→ Texte fourni
Norme pénale anti-discrimination
Argumentaire sur l’art. 261bis CP
Libellé
Quiconque, publiquement, incite à la haine ou à la discrimination envers une personne ou un groupe de personnes en raison de leur appartenance raciale, ethnique ou religieuse ou de leur orientation sexuelle,
quiconque, publiquement, propage une idéologie visant à rabaisser ou à dénigrer de façon systématique cette personne ou ce groupe de personnes,
quiconque, dans le même dessein, organise ou encourage des actions de propagande ou y prend part,
quiconque publiquement, par la parole, l’écriture, l’image, le geste, par des voies de fait ou de toute autre manière, abaisse ou discrimine d’une façon qui porte atteinte à la dignité humaine une personne ou un groupe de personnes en raison de leur appartenance raciale, ethnique ou religieuse ou de leur orientation sexuelle ou qui, pour la même raison, nie, minimise grossièrement ou cherche à justifier un génocide ou d’autres crimes contre l’humanité,
quiconque refuse à une personne ou à un groupe de personnes, en raison de leur appartenance raciale, ethnique ou religieuse ou de leur orientation sexuelle, une prestation destinée à l’usage public,
est puni d’une peine privative de liberté de trois ans au plus ou d’une peine pécuniaire.

→ Exercices
1. Répondez aux questions suivantes d'après l'argumentaire sur l'article 261bis CP :
(a) Quelle est la durée maximale de la peine privative de liberté prévue ?
(b) En raison de quelles appartenances, outre l'orientation sexuelle, la disposition protège-t-elle une personne ou un groupe de personnes ?
(c) Quel type de prestation ne peut être refusé à une personne ou à un groupe de personnes ?
2. Poursuivez l'argumentaire sur l'article 261bis CP à partir de sa dernière phrase.
Le matériel n'a aucun lien avec l'argumentaire sur l'article 261bis CP.

→ Extrait des données
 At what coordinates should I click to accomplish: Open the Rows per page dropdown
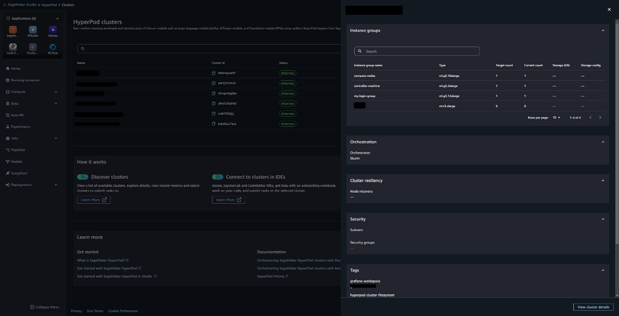pyautogui.click(x=557, y=117)
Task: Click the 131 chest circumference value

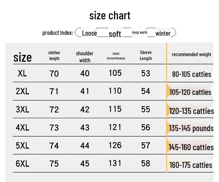Action: [115, 163]
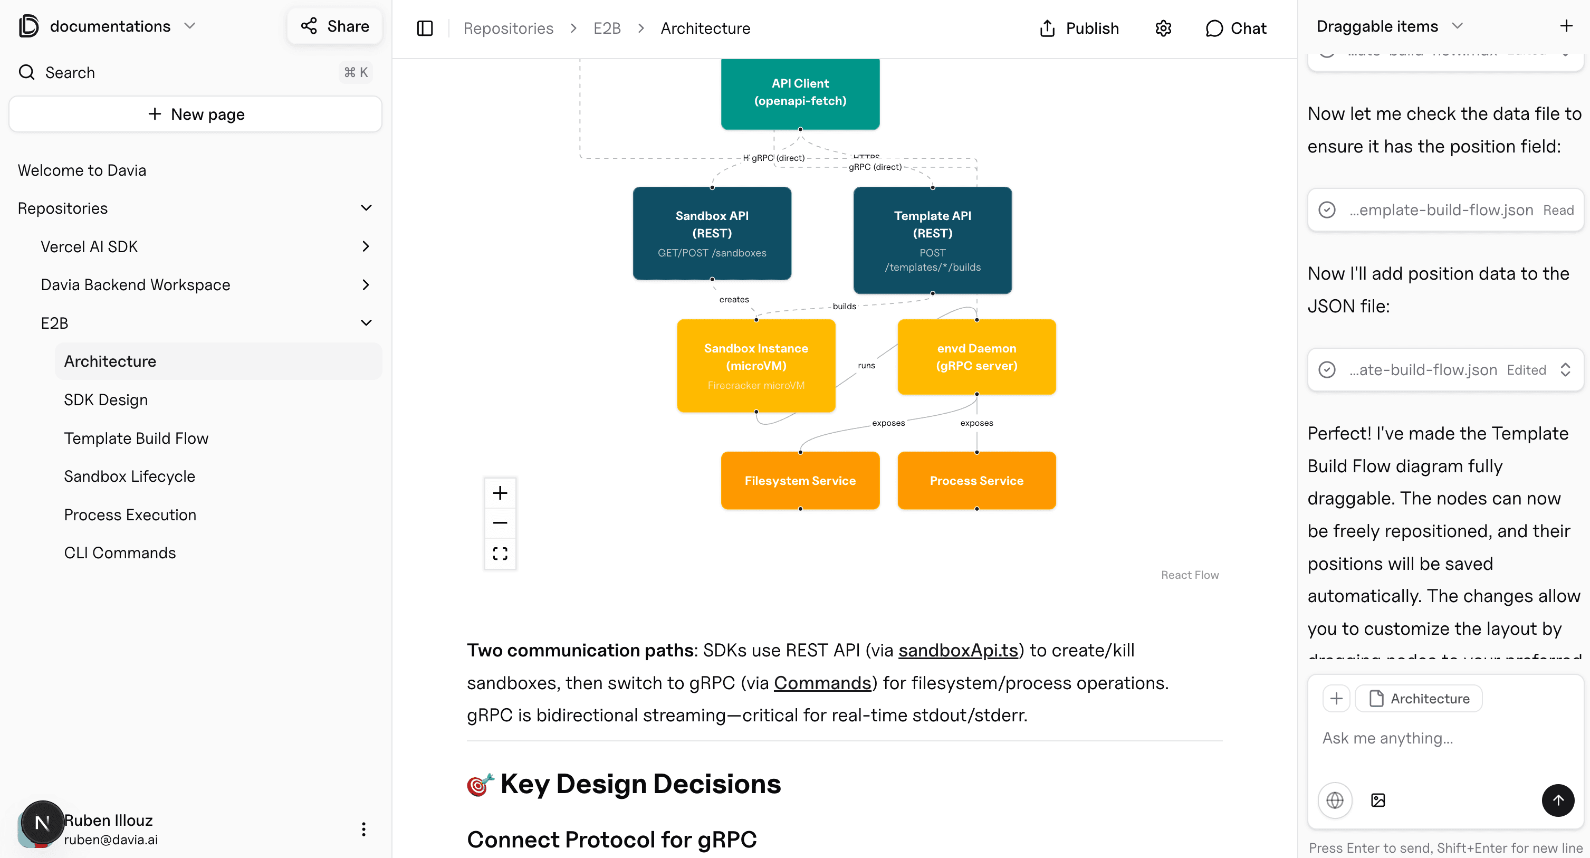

→ Réponses par exercice
1.
(a) Trois ans au plus.
(b) Leur appartenance raciale, ethnique ou religieuse.
(c) Une prestation destinée à l'usage public.

2.
La norme pénale contre la discrimination permet de poursuivre pénalement l’incitation à la haine raciale, la discrimination raciale et la négation des crimes contre l’humanité.
La norme pénale contre la discrimination et l’incitation à la haine (art. 261bis CP, ci-après « norme pénale anti-discrimination ») vise à protéger l’individu et les groupes d’individus de l’incitation à la haine, de la discrimination et de l’atteinte à la dignité humaine en raison de son/leur appartenance à une « race », une ethnie ou une religion. En 2020, l’article a été étendu aux discriminations fondées sur l’orientation sexuelle. Chaque être humain naît avec le droit inconditionnel à être reconnu comme l’égal de ses semblables et bénéficiant des mêmes droits, et à ne pas être défini ou traité comme un être inférieur. La norme pénale anti-discrimination vise donc un but qui devrait être considéré comme évident par tous, mais dont l’expérience montre qu’il ne l’est véritablement dans aucune société et aucun pays.
La religion en tant que telle n’est pas protégée par la norme pénale anti-discrimination. Il n’est pas punissable d’exprimer un avis critique sur le christianisme, de se moquer de Moïse ou de dessiner des caricatures de Mahomet, dans la mesure où cela ne dénigre ni ne discrimine les membres de la religion concernée. La norme pénale anti-discrimination protège dès lors les personnes et non les religions.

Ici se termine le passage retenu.